- **VORLIEGENDER TEXT**
▬▬▬
Auch in Schleswig-Holstein ist eine Zweier-Koalition ist nicht mehr wahrscheinlich. Da ein zweistelliges Ergebnis der AfD noch nicht ausgeschlossen ist, ist selbst die Dreier-Ampel womöglich nicht mehrheitsfähig. Die Koalition hat zwar eine passable Mängelverwaltung über die Legislaturperiode durchgehalten. Doch die Kernprobleme (Infrastruktur, Arbeitsmarkt und öffentliche Dienste) wurden nicht angegangen und führen immer wieder zu Protesten der Betroffenen.
▬▬▬
- **ÜBUNGSAUFGABEN**
1) Welche Kernprobleme hat die Koalition in Schleswig-Holstein laut dem Text zur Koalitionslage nicht angegangen?
2) Führe den Text zur Koalitionslage in Schleswig-Holstein nach seinem letzten Satz fort.

- **DIE DATEN**
▬▬▬
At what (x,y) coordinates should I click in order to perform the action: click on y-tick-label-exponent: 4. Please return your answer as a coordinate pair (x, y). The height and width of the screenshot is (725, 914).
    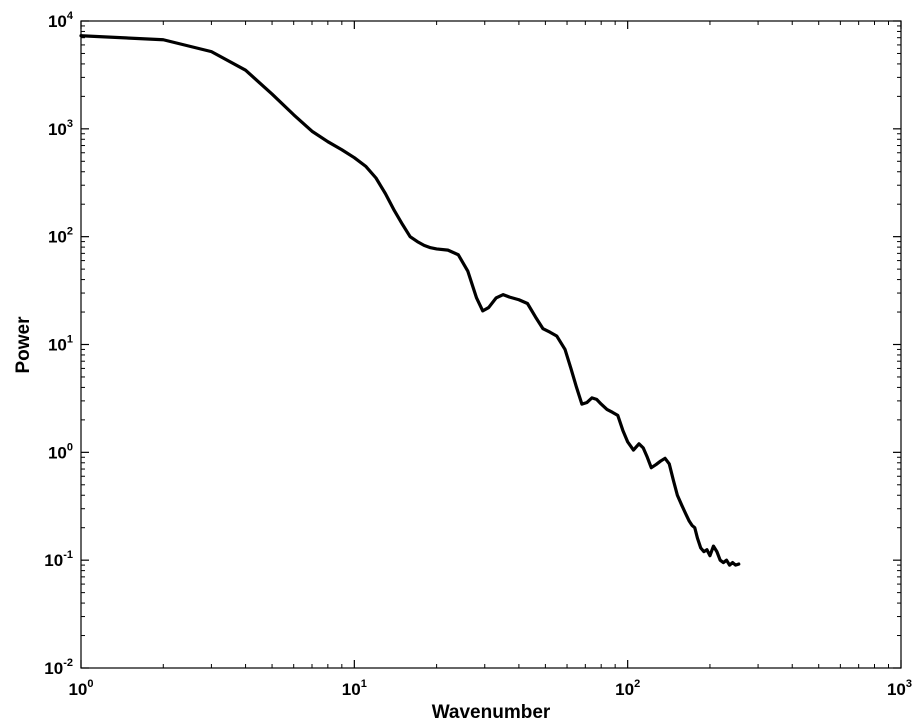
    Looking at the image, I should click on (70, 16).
▬▬▬
- **ERGEBNISSE**
1) Infrastruktur, Arbeitsmarkt und öffentliche Dienste.

2)
Die LINKE kann derzeit auf eine stabile Stammwählerschaft um die 3 Prozent rechnen. Die jüngste Umfrage lässt die Partei mit derzeit 4 Prozent hoffen, den Landtag zu erreichen. Wenn sie diese Chance nutzen will, bedarf es mehr als der kleinteiligen Ausformulierung unterschiedlichster Forderungen in einem 49 seitigen Wahlprogramm. Die LINKE könnte mit einem realitätstüchtigen, landesspezifischen Reformprogramm durchaus Chancen haben in den Landtag zurückzukehren. Mit Blick auf die bisherigen Wahlergebnisse des letzten Jahres muss die LINKE in Schleswig-Holstein aber konzeptionell mächtig zulegen, besonders was die Auseinandersetzung mit dem modernen Rechtspopulismus betrifft. Die inhaltliche Auseinandersetzung mit der AfD muss mehr beinhalten als moralischen Antifaschismus. Es muss gelingen, über die eigene Stammwählerschaft anschlussfähig zu sein an die verschiedenen gesellschaftlichen Gruppen im Land, die seit langem im Alltag für eine Verbesserung der Lebensbedingungen der Menschen eintreten. Dazu bedarf es realistische Vorschläge darüber, wie kurzfristig, mittelfristig und längerfristig ein Politikwechsel gestaltet werden kann.